That video is only a minute and a half long. It features Eugenie Scott, who, until recently, was head of the National Center for Science Education (NCSE). We wrote about her retirement a couple of years ago — see Eugenie Scott Retiring from the NCSE.
The video isn’t new, but it’s certainly worth a look. Scott discusses the controversy over evolution and climate change, and says that it’s not about the science, it’s about ideology. She’s got a good point, but we think there’s more to it than that.
As far as we’re aware, evolution and climate change are only two scientific subjects that arouse heated passion among the general public. Well, to a far lesser degree, there’s also the Big Bang, but the public usually ties that together with evolution. What is it about evolution and climate change that gets people so worked up?

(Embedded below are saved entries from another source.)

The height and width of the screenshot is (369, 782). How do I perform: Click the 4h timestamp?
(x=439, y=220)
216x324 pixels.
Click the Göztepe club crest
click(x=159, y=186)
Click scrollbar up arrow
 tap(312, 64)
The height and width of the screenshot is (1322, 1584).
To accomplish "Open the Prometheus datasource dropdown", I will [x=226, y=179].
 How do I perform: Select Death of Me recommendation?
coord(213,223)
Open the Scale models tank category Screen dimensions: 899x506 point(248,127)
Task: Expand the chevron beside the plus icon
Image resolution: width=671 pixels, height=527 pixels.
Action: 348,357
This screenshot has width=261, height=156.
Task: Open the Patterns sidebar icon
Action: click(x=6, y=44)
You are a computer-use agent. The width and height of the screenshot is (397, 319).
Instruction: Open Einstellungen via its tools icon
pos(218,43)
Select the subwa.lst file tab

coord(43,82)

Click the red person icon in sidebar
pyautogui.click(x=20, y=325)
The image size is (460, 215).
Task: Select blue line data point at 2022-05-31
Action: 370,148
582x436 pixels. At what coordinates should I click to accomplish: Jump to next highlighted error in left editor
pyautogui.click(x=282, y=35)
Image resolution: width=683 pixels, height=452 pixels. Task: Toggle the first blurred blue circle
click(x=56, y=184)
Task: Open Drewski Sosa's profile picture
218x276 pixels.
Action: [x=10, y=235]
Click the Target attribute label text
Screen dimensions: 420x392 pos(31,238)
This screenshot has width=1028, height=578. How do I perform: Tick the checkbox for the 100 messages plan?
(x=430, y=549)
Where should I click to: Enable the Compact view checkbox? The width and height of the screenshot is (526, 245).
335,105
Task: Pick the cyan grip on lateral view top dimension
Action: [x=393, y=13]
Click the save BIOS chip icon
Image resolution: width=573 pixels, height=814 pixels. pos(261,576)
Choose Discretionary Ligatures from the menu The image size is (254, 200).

There are science topics that are far more controversial — among scientists. Some say that string theory isn’t a scientific theory at all, as it seems to be resistant to testing. Dark matter and dark energy are hotly debated. You can probably think of others. Although those topics are genuinely controversial, the public seems content to let scientists work it all out.
In contrast — despite the silly claims of creationists and climate change skeptics — there’s virtually no scientific controversy about evolution and climate change — except for details. Is Scott right in saying that the public uproar about those two topics is because of ideology?
In our opinion, she’s partly right. Evolution is a hot topic in education. Creationists would love to ban it, or at least “balance” it with their religious views. Politicians and school board officials are often sufficiently ignorant (or crazed) that they try to accommodate their constituents’ religious preferences. As for climate change, again there’s a political dimension. Legislators are always trying to implement their “solutions” to the problem by imposing taxes and controls on activities they deem to be harmful. That is what generates opposition.
But politicians have — so far — kept their slimy hands off of things like dark matter and string theory. If they could figure out a way to tax and regulate somebody in the name of those ideas, they’d certainly try to do it — and then the public would get involved. If you think creationists’ letters-to-the-editor are crazy, wait until the public starts screaming about string theory.
Anyway, Scott is correct. Yes, the public uproar is ideological. But it’s triggered by politics.